Civil rights musical: Local filmmaker’s documentary on Sacramento Hyers Sisters to air on PBS

By Laura I. Winn

Susheel Bibbs.

Sacramento’s own Hyers Sisters are the civil rights and musical theater pioneers most people have never heard of. But thanks to local filmmaker Susheel Bibbs, the story of these African American sisters and their history-changing musical works of the late 1800s has been retold in the award-winning documentary, “Voices for Freedom: The Hyers Sisters’ Legacy,” airing Friday, Nov. 17 at 4 p.m. and Sunday, Nov. 19 at 6:30 p.m. on PBS.
The Hyers Sisters, Anna and Emma, were young opera singers who at only 9 and 11 years of age debuted at Sacramento’s Metropolitan Theater in 1867. Heralded for their talent, they toured the United States in 1871 and then had plans to perform in Europe when as Bibbs tells it, “all Hell broke loose” after President Rutherford B. Hayes pulled troops out of the south and African Americans became disenfranchised and subjected to violence and lynchings by the Night Riders and other groups.

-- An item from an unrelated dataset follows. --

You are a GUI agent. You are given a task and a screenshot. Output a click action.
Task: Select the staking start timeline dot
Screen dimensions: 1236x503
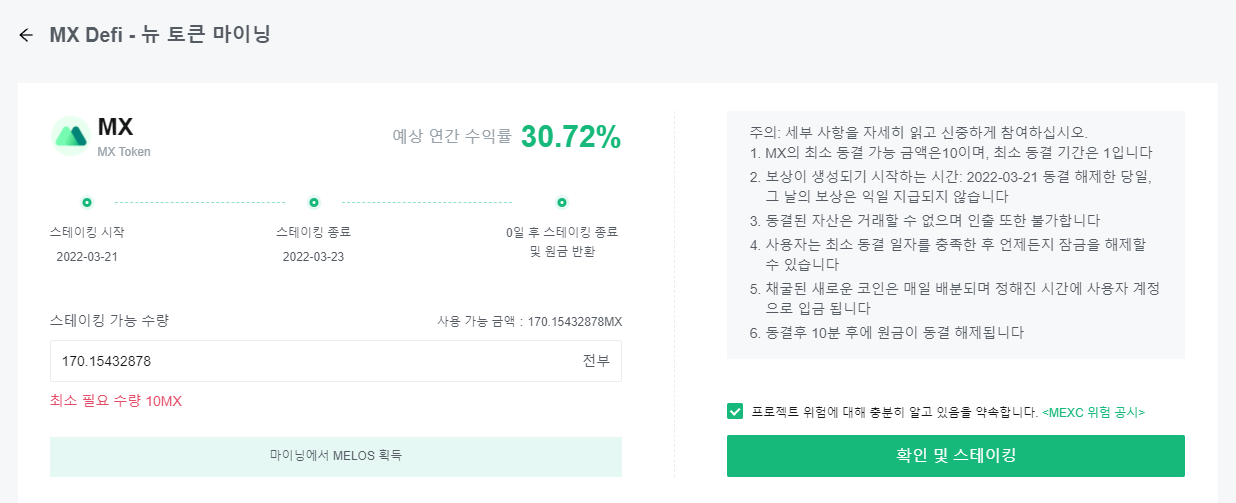(x=87, y=202)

The Hyers Sisters, children of the 1860s civil rights movement, felt they couldn’t leave their country and instead had to act. In response, they created the first American musicals, humanizing African Americans to white audiences through “stories of dignity, hopes and dreams,” says Bibbs.
During this tumultuous time, the Hyers Sisters used humor to poke fun at negative stereotypes and “as a testament to their bravery” were the first to have an integrated cast. “They wanted to showcase how African Americans had real stories of real people, not cartoons of minstrels. They showed how they wanted the American dream like anyone else,” explains Bibbs.
Bibbs, an accomplished opera singer in her own right, learned of the Hyers Sisters story while on tour in 2009. For the next seven years, Bibbs immersed herself in research, reading American musical theater history books, interviewing descendants still living in Sacramento, tracing genealogy records and visiting the gravesites at the Sacramento City Cemetery.
“Voices for Freedom,” Bibbs draws from that research to bring the story and the music of the Hyers Sisters to life with help from internationally-acclaimed mezzo soprano Tichina Vaughn and hip-hop narrator WolfHawkJaguar, among others. Bibbs says she chose a hip hop artist for one of the narrators to make the connection to the negative issues that continue to face African Americans today. “I wanted to show a very positive way of addressing these issues from this current vantage point.”
Noting how music connects people, Bibbs adds that spirituals, like the ones sung in the Hyers Sisters’ drama “Out of Bondage,” have an especially effective way of uplifting and inspiring everyone, regardless of color. “When people get caught up in that music, they could steel themselves against the dogs after them. They help transcend problems. I call them spirit songs because they raise the spirits of all people.”
It’s that musical connection that Bibbs says she hopes draws a wider audience to the film in comparison to her last documentary, “Meet Mary Pleasant: Mother of Civil Rights in California,” which also aired on PBS and screened at The Cannes Film Festival. In addition to the PBS broadcasts, “Voices for Freedom” is showing at film festivals across the country and recently won the 2017 Grand Festival Award at the Berkeley Video Film Festival.
Arts in River Park founder Brenda Jew Waters, a financial sponsor of the film, hosted a viewing party in her home for the PBS debut on November 15. Waters backed “Voices for Freedom” because she says she was intrigued by the story and believes in the talent and passion of Bibbs and her proven record of success.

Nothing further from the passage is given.